ABSTRACT
Alopecia areata is a complex genetic immune-mediated nonscarring hair disease that targets actively growing anagen hair follicles.1 The lifetime risk is estimated to be approximately 2.1%.2 The disease can affect all ethnic groups and both males and females at all ages. Over four and a half million people in the United States are estimated to be affected with alopecia areata (National Alopecia Areata Foundation, www.naaf.org). Alopecia areata typically presents as one of four major patterns:
• Round or oval patches of hair loss (Figure 9.1)
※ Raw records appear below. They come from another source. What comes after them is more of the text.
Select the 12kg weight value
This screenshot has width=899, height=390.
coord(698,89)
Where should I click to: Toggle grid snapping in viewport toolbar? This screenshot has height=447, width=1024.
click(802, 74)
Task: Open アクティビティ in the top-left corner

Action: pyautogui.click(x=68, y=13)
• Loss of all scalp hair (alopecia totalis) (Figure 9.2)
• Loss of all body hair (alopecia universalis)
• Ophiasis pattern alopecia areata (Figure 9.3)
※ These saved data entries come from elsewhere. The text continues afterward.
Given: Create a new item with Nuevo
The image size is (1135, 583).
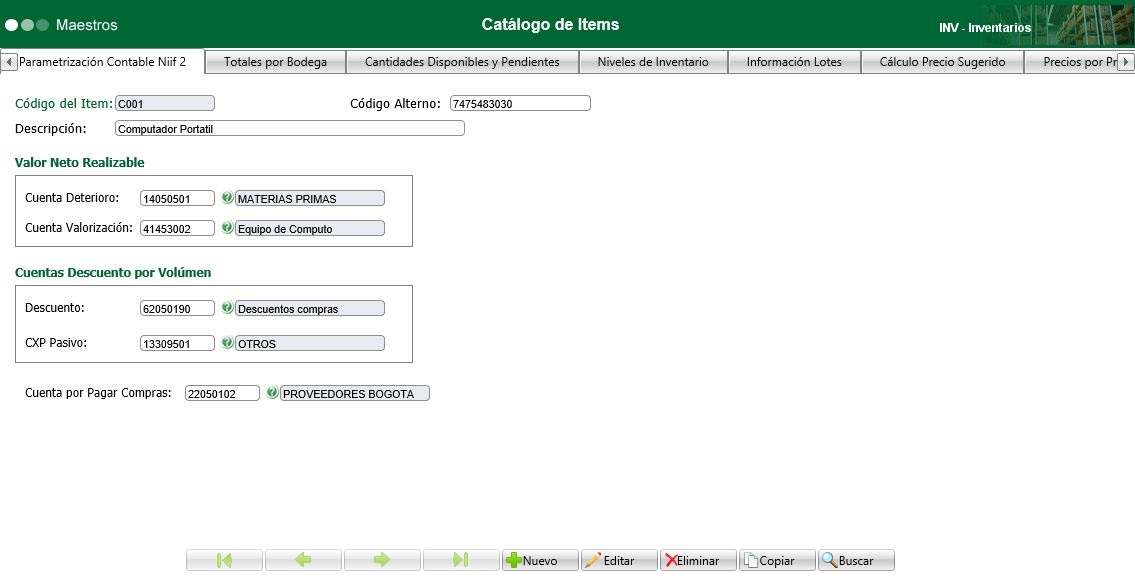Looking at the screenshot, I should click(x=539, y=560).
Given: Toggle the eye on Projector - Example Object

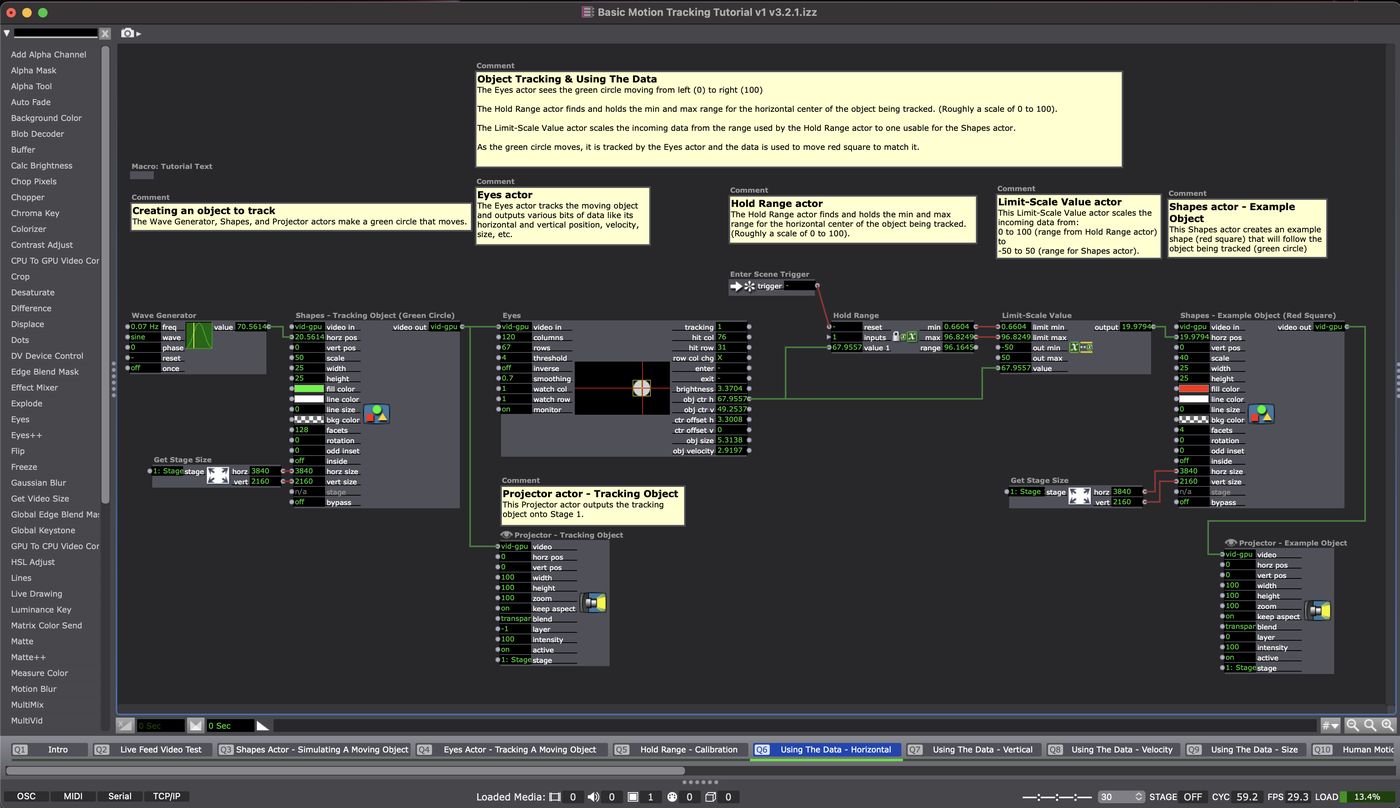Looking at the screenshot, I should tap(1230, 543).
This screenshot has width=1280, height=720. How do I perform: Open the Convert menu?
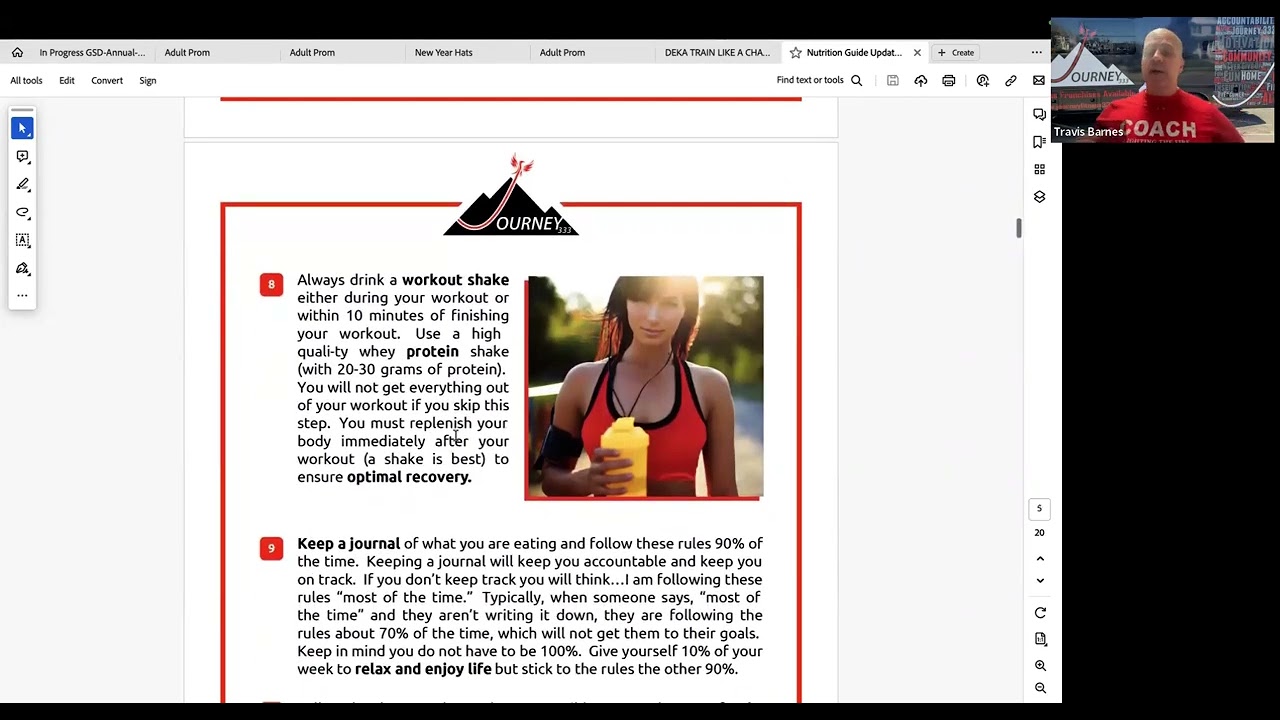107,80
However, patients experiencing spontaneous regrowth or treatment-induced hair regrowth may have vellus or indeterminate hair regrowth present in affected areas and it may be difficult to categorize such patients into the distinct categories noted above. There is currently no drug approved by the Food and Drug
Administration (FDA) in the United States for the treatment of this very common autoimmune disease. To suppress disease activity, physicians commonly prescribe topical or intralesional corticosteroids and, less commonly, oral steroids. There are also many other treatment approaches, and several exciting evolving therapies are currently in clinical trials. As the understanding of alopecia areata advances, physicians and other health care providers will be able to offer patients and their families more
comprehensive information on the epidemiology, pathophysiology, evaluation, andmanagement of alopecia areata. The treatment of this disease is advancing to using more targeted approaches based on biomarker information for individual patients.